The most important point is that the central bank rate is an *administered* interest rate. It is not a market rate. This is clear in the single central bank case without an attached commercial banking system. In the case of a banking system, it is still the case that central banks intervene using OMO to enforce what is an *administered” interest rate – whether that rate is the rate paid on excess reserves or the rate paid on loans of excess reserves, the mode depending on the excess reserve environment itself (i.e. pre-2008 or QE, for example). 0 % is just one possibility for that administered rate. So in that *administered* sense, there is nothing natural about 0 % as the choice. I think the Mosler paradigm for the “natural rate” runs a step too far in exploiting his admittedly expert understanding of how the reserve system works.

You say:

“In contrast, and given TOO MUCH money, the effect will be excess demand and excess inflation. To control that, the state will need to induce money holders to lodge their money with the state by offering them interest.”

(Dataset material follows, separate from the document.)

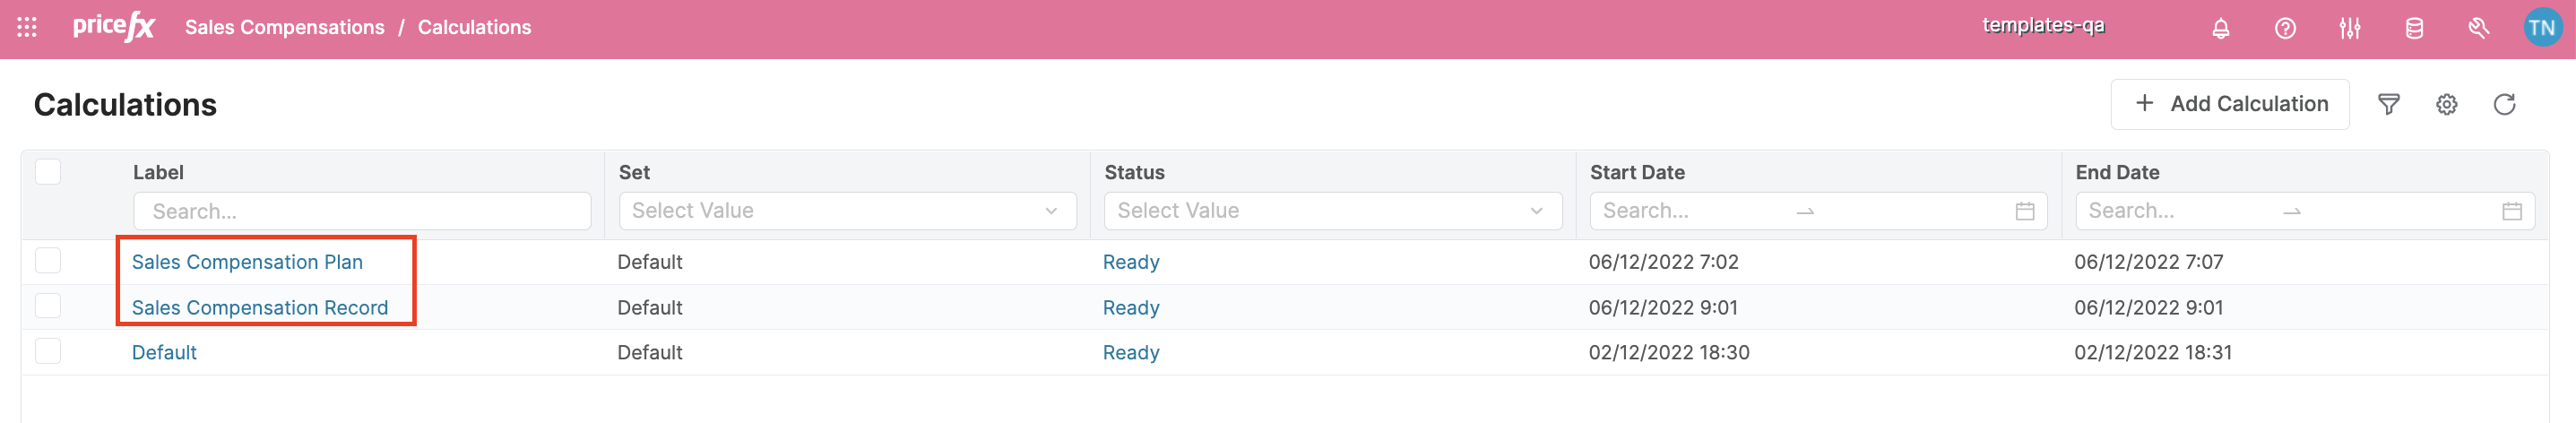Check the select-all header checkbox
This screenshot has width=2576, height=423.
click(48, 172)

That’s actually not his argument, and you won’t find it in the paper. What you’re suggesting is that there is a quantity of money paying 0 % which will be the “right” quantity of money in the suggested MMT arrangement. That could well be a consequence of the argument for a rate of 0 % - but it’s not the argument itself. Mosler’s argument is entirely based on a deemed “artificiality” of current institutional arrangements for setting an interest other than 0 % and “artificially” using “reserve drains” in the form of both Treasury bond issuance and central bank OMOs instead of paying an interest rate of 0 % on reserves creates by budget deficits. As I said, that just assumes the conclusion, and is not an effective argument for declaring a “natural” interest rate of 0 %.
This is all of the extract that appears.